I hate that feeling that is pulling me down deeper into the pool of darkness. Sickness like January of this year settles inside my tired old body. For approximately two weeks my body has been fighting me. I kept going, because I must. Work, family obligations have taken it's toll. An old soldier that's no longer able to run the obstacle course like an 18 year old private. My world has been drastically curtailed due to age and illness. I try to stay within myself from a lifetime of wear on the body, soul, heart and mind. My mind is as an 18 year old, with the experience of life both good and bad thrown in.

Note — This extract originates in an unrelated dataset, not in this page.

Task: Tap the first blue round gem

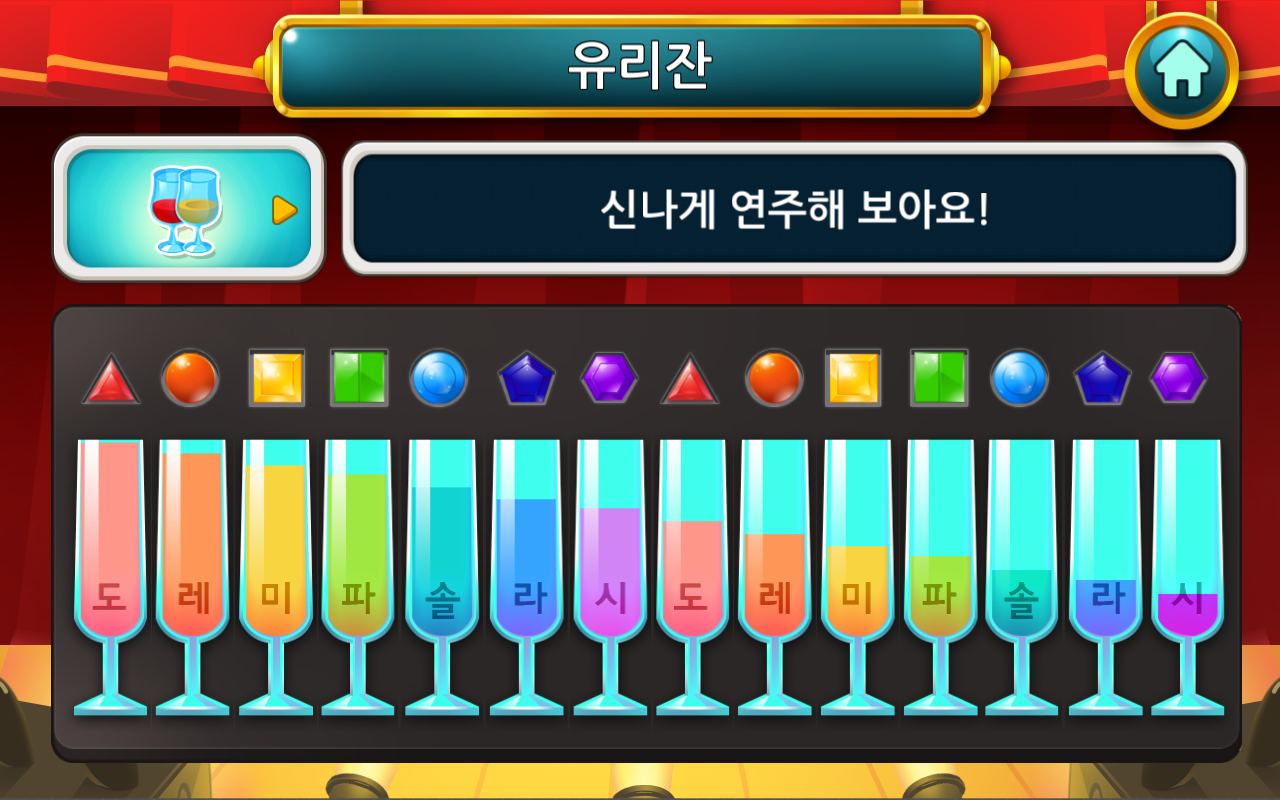Action: pos(439,378)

My heart is a-willing, but the old pumper has a bad seal, that demands I stay within myself. That's rather hard to do, lest yee live in a cave with no one else but yeeself to worry and care about, now AIN'T IT!!! My soul wishes to fly as an eagle, to feel the updrafts carrying me higher, to highs, I've never experienced before! That's where I want to be and want to stay. Can't now, can we!!! The demands of life are sometimes too demanding, yes they are! Give me a hallelujah on that! The body grows haggard from all the neccessities of life, it's called aging, we all do it, so very unfortunate.
I grow so tired of hearing, don't do this, don't do that it'll kill you. Damn we're being killed off everyday with crap that is in our food and prescribed to us by supposedly professionals. Some people seem to live and lead a decent life for quite a spell. The lifestyles of the modern era sure as hell don't make any kind of living long easy. I betcha there are more people on stress relieving type meds and pain pills than are taking medicine for all the other ailments combined. Damn baby! stress is everywhere and getting worse. Eveyone is in a hurry, let's eat pizza or nuke us something it's quicker.

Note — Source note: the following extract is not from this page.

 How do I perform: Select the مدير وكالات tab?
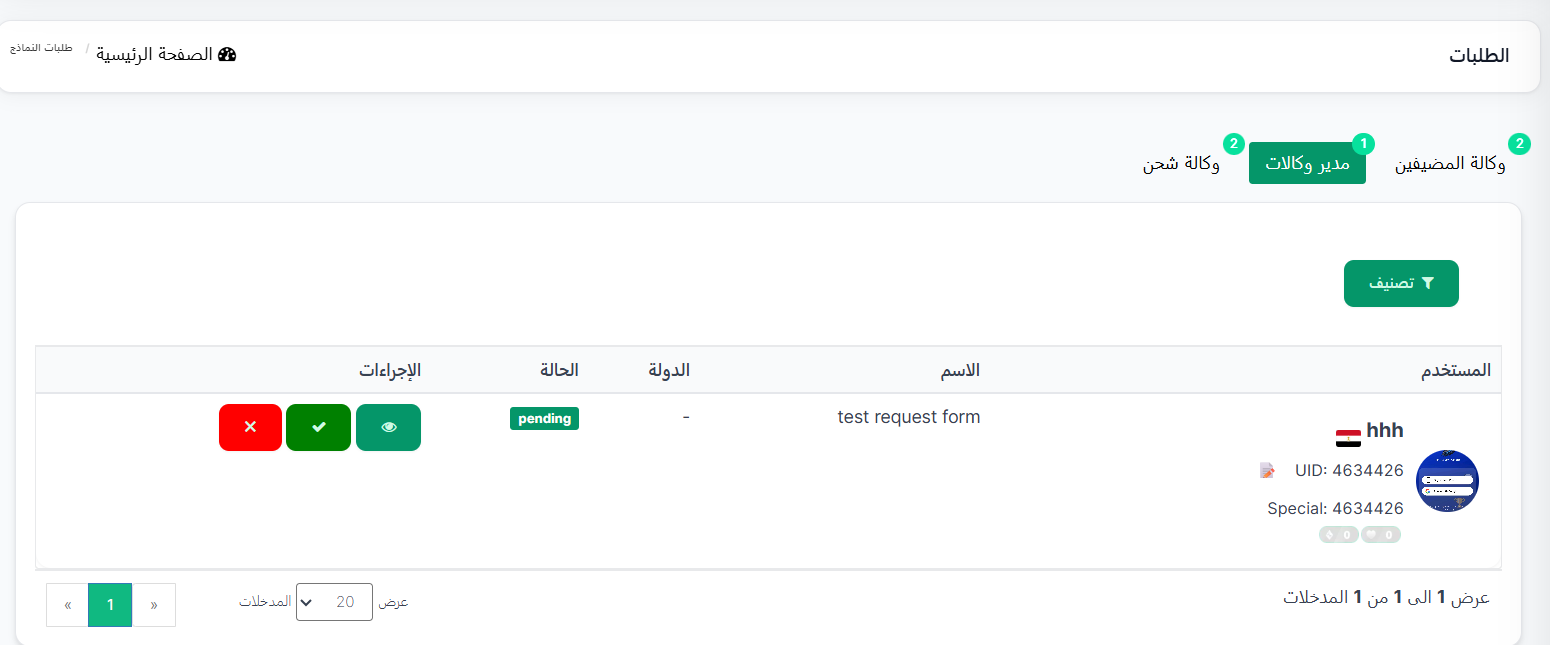tap(1307, 164)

Darkness sets in during times of illness, it saturates every cell of my mind, trying to get to my Soul. It seems at times easier to just say "take me I no longer have the strength to fight". We humans cling to life, until our last tid-bit of hope. We are humane and think more of not letting our faithful companions, such as our four legged friends suffer, so we make humane calls and put them down.
Where am I headed with this post, I'm not sure! I grow tired of always attempting my best to always come in behind. I have been blessed with very little in my life it seems during times of darkness. While in times of enlightenment, feeling good mentally, and physically I feel blessed. Who can understand? It must be a state of mind hey! I say when you're feeling good, it's easy to see the light! Damn what do you expect to see when darkness is settling inside your body, trying to enter your soul. Who you gonna call? Some people have that answer, according to them! I'm still searching, wondering. ONE THING THAT IS CLEAR, LIGHT & DARKNESS SEEM TO BE WORKING AWFULLY CLOSE & FIGHT OVER YOU... LIKE GRANDMA SAID "ON OPPOSITE SHOULDERS"... goodnight my friends wherever yee are.